==== Exercise material

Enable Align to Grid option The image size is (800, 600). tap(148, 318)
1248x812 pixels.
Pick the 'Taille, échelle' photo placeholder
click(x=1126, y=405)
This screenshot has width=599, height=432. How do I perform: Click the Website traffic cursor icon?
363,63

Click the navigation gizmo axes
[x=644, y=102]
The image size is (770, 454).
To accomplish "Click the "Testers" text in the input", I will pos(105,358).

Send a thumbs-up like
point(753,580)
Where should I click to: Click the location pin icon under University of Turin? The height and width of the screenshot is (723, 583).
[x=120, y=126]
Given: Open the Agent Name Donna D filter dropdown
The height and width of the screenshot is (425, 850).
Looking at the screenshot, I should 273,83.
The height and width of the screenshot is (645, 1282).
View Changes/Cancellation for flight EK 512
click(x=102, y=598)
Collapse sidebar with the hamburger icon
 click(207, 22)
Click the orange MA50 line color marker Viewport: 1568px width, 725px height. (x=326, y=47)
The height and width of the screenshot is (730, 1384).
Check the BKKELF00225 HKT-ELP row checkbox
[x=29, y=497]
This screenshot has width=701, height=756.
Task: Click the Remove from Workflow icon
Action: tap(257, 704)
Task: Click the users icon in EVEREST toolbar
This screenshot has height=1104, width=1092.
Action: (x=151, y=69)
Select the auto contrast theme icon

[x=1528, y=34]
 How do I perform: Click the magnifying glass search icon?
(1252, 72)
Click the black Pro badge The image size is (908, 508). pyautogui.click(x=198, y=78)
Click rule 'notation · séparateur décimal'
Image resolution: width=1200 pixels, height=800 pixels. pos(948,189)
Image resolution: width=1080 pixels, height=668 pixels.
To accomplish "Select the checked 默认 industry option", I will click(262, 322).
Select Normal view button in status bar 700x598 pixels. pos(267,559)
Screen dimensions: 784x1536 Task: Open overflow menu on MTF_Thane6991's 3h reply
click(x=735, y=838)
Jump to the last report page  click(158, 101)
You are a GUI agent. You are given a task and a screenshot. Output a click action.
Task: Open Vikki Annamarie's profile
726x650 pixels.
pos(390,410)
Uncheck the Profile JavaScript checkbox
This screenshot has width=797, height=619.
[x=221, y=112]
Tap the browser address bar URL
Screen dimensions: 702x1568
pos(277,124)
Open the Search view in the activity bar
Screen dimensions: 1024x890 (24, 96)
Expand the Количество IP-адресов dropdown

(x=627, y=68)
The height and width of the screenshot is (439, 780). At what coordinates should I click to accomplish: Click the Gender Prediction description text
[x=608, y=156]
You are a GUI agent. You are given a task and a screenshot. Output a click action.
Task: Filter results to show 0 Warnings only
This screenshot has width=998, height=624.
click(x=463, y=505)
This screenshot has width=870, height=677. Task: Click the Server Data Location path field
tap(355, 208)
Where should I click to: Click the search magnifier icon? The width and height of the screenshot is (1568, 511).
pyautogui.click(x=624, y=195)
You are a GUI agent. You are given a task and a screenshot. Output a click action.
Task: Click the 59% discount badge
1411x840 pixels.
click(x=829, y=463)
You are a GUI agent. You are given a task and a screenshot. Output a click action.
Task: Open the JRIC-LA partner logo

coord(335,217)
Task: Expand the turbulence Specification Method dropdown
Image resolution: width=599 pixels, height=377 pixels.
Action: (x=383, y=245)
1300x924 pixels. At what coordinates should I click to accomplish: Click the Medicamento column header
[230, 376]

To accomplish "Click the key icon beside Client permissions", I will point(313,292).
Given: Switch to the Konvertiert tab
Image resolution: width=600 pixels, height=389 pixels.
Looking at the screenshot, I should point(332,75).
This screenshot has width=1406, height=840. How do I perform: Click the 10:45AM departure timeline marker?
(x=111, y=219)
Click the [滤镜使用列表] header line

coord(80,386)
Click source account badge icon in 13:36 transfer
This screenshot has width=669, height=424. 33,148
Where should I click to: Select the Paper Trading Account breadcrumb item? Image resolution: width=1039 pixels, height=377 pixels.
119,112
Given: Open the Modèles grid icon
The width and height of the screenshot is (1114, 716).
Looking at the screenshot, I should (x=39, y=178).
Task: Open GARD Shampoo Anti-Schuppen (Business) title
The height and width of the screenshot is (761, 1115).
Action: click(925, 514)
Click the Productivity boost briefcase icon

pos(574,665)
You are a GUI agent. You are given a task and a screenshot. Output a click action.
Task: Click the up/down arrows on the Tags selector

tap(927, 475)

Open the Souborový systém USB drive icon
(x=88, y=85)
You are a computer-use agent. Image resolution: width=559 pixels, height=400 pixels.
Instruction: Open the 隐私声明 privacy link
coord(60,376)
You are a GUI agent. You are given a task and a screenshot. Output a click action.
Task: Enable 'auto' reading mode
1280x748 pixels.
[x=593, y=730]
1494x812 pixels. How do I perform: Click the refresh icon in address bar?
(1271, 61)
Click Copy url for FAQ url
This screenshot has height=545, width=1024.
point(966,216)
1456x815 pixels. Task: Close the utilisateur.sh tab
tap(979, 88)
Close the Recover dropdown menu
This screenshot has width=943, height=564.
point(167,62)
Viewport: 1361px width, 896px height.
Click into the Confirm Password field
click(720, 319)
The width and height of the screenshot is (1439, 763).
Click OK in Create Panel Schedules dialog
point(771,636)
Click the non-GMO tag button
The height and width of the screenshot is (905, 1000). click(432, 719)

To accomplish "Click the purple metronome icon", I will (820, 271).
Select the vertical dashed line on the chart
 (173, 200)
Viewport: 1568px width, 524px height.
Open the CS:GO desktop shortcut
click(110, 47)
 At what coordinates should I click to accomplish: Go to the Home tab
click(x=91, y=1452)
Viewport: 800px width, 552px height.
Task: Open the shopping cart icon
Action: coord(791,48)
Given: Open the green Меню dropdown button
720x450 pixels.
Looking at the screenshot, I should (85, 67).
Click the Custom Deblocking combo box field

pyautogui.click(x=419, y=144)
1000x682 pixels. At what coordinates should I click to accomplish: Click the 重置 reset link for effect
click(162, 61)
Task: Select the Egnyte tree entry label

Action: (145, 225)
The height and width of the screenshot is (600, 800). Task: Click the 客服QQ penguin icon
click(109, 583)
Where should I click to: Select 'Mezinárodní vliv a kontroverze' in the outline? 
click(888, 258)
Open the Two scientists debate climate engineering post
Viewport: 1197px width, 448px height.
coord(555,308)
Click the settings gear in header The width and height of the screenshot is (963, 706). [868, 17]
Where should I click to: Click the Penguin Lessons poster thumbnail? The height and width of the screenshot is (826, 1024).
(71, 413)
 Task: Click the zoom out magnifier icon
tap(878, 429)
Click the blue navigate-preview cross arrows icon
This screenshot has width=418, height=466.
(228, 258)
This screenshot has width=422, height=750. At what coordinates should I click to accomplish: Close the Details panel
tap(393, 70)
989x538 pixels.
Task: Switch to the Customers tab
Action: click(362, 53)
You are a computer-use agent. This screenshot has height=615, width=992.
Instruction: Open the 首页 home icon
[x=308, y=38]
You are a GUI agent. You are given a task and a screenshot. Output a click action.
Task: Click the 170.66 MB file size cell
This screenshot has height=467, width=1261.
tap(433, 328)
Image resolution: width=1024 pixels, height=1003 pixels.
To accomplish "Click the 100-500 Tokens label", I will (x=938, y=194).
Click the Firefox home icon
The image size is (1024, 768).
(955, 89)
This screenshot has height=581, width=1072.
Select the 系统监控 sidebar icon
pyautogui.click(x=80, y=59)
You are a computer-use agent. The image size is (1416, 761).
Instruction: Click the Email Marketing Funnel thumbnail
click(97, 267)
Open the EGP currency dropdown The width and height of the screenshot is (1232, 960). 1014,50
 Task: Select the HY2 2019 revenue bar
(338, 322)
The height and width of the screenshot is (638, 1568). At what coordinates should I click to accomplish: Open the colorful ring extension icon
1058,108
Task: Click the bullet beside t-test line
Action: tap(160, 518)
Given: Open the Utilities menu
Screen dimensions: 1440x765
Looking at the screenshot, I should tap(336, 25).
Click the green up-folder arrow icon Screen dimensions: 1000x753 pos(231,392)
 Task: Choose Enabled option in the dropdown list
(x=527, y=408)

========

Problem to work on:
Using only the entries above, output the line with "1248x812 pixels.", the line with "The height and width of the screenshot is (730, 1384).", and all lines between them, exactly as they stand.

Reply:
1248x812 pixels.
Pick the 'Taille, échelle' photo placeholder
click(x=1126, y=405)
This screenshot has width=599, height=432. How do I perform: Click the Website traffic cursor icon?
363,63

Click the navigation gizmo axes
[x=644, y=102]
The image size is (770, 454).
To accomplish "Click the "Testers" text in the input", I will pos(105,358).

Send a thumbs-up like
point(753,580)
Where should I click to: Click the location pin icon under University of Turin? The height and width of the screenshot is (723, 583).
[x=120, y=126]
Given: Open the Agent Name Donna D filter dropdown
The height and width of the screenshot is (425, 850).
Looking at the screenshot, I should 273,83.
The height and width of the screenshot is (645, 1282).
View Changes/Cancellation for flight EK 512
click(x=102, y=598)
Collapse sidebar with the hamburger icon
 click(207, 22)
Click the orange MA50 line color marker Viewport: 1568px width, 725px height. (x=326, y=47)
The height and width of the screenshot is (730, 1384).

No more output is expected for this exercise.